## TEXT PASSAGE

+++++

Brain Tumor Center to be named after foundation that helps fight pediatric brain cancers

Cincinnati Children’s Hospital Medical Center and The Cure Starts Now Foundation have been working together for more than 12 years to find ways to cure pediatric cancers. To recognize the collaboration, Cincinnati Children’s is announcing the naming of The Cure Starts Now Foundation Brain Tumor Center as part of a multimillion-dollar donation to fund pediatric brain cancer research.

“This generous gift allows us to move our mission forward, which is to attack these terrible diseases from the bench to the bedside,” said John Perentesis, MD, director of the Division of Oncology at Cincinnati Children’s. “We are extremely grateful to Brooke and Keith Desserich and everyone at The Cure Starts Now for their tireless support.”

Brooke and Keith Desserich co-founded The Cure Starts Now Foundation in 2007 after the passing of their daughter, Elena, from diffuse intrinsic pontine glioma (DIPG).

“Elena’s legacy lives on, and now it’s about helping all children with pediatric cancer,” said Brooke Desserich, Elena’s mom. “It is a promise to support breakthrough strategies that will fundamentally change how we fight all cancers. We call this a ‘homerun cure’ and are proud to help partner with Cincinnati Children’s.”

+++++

## WHAT TO DO
1 - According to the passage about the brain tumor center, in what year did Brooke and Keith Desserich co-found The Cure Starts Now Foundation?
2 - Copy from the passage about the brain tumor center the text starting at "Brain Tumor Center to" and ending at "brain cancer research.".
The records are separate material and have no connection to the passage about the brain tumor center.

## EXCERPTED DATA

+++++

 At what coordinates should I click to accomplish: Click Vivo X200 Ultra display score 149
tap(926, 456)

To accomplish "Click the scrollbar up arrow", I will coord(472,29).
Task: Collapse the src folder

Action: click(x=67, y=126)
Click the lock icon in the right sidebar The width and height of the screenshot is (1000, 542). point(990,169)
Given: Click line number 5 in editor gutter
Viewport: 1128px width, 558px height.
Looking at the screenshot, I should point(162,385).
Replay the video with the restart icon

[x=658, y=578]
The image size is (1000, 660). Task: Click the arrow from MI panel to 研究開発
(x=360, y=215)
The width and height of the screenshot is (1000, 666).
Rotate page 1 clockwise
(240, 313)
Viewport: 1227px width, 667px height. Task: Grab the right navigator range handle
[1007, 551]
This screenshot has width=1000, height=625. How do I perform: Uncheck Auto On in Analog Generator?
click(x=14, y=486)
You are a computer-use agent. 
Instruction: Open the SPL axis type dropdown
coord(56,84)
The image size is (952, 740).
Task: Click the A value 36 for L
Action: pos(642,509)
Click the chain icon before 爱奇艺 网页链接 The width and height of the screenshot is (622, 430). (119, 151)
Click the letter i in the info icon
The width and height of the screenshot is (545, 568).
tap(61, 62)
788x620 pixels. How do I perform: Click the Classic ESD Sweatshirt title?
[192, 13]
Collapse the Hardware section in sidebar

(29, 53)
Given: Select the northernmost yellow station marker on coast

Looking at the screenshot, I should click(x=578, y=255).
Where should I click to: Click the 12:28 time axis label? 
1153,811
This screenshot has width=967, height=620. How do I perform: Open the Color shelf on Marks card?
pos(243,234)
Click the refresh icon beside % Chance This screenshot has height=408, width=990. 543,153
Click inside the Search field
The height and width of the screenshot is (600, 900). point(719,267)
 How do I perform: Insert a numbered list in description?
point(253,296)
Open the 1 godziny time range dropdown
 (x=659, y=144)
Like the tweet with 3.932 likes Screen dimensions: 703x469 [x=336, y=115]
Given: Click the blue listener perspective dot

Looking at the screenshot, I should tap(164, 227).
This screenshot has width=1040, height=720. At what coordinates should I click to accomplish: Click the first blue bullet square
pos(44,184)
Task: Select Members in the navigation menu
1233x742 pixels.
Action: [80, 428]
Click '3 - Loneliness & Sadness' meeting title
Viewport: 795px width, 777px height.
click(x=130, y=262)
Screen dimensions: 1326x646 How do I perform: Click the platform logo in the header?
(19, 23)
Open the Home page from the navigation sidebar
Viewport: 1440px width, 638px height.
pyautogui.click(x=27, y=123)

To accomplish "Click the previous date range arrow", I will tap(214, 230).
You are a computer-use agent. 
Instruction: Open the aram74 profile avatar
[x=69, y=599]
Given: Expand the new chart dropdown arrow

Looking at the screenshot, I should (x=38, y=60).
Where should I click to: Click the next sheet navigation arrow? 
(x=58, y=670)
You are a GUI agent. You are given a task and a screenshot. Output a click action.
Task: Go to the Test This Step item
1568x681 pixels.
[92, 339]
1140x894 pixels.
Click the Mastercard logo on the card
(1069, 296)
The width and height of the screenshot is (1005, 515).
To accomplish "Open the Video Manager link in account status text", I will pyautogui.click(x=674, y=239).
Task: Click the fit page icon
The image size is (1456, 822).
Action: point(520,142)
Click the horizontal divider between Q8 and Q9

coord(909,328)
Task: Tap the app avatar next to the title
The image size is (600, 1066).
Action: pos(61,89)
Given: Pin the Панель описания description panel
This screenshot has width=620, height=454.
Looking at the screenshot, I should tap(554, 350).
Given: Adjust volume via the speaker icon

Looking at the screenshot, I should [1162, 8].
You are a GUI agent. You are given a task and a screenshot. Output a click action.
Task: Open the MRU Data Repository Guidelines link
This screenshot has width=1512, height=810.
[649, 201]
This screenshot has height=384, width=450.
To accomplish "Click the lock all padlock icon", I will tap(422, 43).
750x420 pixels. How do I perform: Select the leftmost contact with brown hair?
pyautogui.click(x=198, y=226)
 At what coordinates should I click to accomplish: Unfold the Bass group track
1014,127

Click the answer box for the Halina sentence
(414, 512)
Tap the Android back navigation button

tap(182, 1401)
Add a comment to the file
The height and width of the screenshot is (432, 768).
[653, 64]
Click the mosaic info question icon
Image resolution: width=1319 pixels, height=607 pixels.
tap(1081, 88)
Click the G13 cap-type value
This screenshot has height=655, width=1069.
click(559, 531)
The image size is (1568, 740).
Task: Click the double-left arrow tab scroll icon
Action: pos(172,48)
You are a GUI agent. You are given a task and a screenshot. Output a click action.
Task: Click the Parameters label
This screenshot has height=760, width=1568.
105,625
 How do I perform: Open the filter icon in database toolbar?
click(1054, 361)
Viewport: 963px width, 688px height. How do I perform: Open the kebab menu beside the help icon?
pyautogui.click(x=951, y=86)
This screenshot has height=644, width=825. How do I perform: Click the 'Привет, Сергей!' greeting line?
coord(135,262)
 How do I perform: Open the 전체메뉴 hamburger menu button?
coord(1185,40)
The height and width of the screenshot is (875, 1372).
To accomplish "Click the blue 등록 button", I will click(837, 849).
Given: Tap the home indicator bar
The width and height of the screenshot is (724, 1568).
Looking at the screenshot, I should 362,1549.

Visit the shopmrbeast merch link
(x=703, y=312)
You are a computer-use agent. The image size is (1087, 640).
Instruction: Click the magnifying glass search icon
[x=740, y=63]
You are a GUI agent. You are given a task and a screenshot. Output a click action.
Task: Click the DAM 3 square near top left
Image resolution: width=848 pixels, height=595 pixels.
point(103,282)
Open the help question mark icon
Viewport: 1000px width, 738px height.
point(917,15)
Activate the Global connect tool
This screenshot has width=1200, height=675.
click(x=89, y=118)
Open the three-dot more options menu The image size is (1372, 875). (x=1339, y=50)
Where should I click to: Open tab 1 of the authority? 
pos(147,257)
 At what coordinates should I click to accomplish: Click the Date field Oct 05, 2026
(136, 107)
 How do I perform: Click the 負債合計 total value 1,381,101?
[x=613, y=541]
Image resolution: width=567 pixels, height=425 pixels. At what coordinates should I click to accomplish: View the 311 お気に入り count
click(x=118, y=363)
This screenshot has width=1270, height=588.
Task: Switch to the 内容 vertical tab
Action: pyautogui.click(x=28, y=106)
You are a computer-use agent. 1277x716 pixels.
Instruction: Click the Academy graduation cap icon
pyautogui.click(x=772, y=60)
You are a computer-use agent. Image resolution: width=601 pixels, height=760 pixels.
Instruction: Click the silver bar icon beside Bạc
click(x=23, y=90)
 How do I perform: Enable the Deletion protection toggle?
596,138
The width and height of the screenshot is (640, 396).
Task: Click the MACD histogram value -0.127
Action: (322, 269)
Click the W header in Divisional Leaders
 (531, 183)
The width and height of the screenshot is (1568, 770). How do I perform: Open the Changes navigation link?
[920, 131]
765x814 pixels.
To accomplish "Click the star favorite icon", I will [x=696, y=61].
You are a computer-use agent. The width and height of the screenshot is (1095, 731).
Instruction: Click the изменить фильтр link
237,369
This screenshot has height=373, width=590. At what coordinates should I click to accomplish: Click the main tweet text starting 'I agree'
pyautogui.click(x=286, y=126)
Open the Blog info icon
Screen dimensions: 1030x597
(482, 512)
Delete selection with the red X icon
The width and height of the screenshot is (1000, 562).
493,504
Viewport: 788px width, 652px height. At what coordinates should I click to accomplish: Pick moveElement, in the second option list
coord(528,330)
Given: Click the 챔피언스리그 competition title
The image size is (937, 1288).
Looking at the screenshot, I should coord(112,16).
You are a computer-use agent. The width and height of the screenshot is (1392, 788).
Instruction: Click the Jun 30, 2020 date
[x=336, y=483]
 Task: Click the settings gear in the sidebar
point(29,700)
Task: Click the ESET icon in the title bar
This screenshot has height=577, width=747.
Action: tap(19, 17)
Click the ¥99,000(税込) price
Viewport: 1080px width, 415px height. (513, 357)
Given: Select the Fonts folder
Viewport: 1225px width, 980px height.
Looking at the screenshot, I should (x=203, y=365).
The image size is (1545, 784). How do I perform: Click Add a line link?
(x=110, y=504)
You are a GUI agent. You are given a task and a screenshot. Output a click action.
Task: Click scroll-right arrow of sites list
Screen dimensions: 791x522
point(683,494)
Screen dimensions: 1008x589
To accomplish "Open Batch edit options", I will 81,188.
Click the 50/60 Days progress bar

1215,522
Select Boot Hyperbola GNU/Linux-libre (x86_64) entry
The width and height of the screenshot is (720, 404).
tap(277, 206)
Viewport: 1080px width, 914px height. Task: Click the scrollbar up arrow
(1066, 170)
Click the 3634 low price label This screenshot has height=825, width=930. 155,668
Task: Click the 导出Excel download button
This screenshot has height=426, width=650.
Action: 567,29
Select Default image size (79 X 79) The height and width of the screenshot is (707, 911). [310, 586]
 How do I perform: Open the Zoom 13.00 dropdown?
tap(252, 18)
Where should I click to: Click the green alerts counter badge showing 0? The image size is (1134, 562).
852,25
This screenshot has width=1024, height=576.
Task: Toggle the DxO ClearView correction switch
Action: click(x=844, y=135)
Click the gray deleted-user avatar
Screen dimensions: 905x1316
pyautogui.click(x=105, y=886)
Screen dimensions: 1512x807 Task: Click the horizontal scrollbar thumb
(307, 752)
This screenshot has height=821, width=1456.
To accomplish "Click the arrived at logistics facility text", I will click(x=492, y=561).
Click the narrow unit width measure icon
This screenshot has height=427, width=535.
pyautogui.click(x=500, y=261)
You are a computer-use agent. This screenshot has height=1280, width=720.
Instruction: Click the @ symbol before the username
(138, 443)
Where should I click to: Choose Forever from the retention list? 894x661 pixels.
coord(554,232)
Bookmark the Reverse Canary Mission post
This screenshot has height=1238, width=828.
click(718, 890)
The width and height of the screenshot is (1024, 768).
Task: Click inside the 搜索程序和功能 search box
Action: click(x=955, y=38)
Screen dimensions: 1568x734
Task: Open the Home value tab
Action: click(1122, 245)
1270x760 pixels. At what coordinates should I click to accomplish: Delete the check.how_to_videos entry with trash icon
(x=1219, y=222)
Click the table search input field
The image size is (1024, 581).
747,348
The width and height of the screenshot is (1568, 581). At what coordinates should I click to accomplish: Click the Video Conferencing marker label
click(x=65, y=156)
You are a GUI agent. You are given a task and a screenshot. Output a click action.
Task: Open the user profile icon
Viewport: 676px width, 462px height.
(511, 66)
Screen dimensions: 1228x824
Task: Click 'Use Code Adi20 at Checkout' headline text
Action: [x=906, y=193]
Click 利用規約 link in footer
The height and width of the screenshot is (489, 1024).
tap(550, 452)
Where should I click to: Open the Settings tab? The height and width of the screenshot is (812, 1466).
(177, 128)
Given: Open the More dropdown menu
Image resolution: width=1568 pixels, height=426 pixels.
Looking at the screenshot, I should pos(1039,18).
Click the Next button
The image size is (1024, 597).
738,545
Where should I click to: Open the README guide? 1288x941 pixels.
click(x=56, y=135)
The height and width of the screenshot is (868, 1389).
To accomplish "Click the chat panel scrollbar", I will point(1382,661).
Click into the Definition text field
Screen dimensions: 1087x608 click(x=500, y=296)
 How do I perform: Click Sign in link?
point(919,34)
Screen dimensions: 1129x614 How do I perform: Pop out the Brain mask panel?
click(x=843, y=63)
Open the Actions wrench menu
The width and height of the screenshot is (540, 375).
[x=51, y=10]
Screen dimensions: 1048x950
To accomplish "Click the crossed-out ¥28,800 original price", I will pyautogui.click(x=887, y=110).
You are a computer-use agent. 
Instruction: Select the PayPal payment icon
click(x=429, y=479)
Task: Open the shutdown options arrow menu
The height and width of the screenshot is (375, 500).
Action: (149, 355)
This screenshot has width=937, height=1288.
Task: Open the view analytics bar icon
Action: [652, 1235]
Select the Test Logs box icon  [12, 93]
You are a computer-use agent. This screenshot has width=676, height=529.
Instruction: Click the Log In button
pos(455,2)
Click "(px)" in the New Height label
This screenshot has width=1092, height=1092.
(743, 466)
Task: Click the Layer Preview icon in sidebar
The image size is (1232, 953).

+++++

## ANSWERS TO THE EXERCISES
1 - 2007

2 -
Brain Tumor Center to be named after foundation that helps fight pediatric brain cancers

Cincinnati Children’s Hospital Medical Center and The Cure Starts Now Foundation have been working together for more than 12 years to find ways to cure pediatric cancers. To recognize the collaboration, Cincinnati Children’s is announcing the naming of The Cure Starts Now Foundation Brain Tumor Center as part of a multimillion-dollar donation to fund pediatric brain cancer research.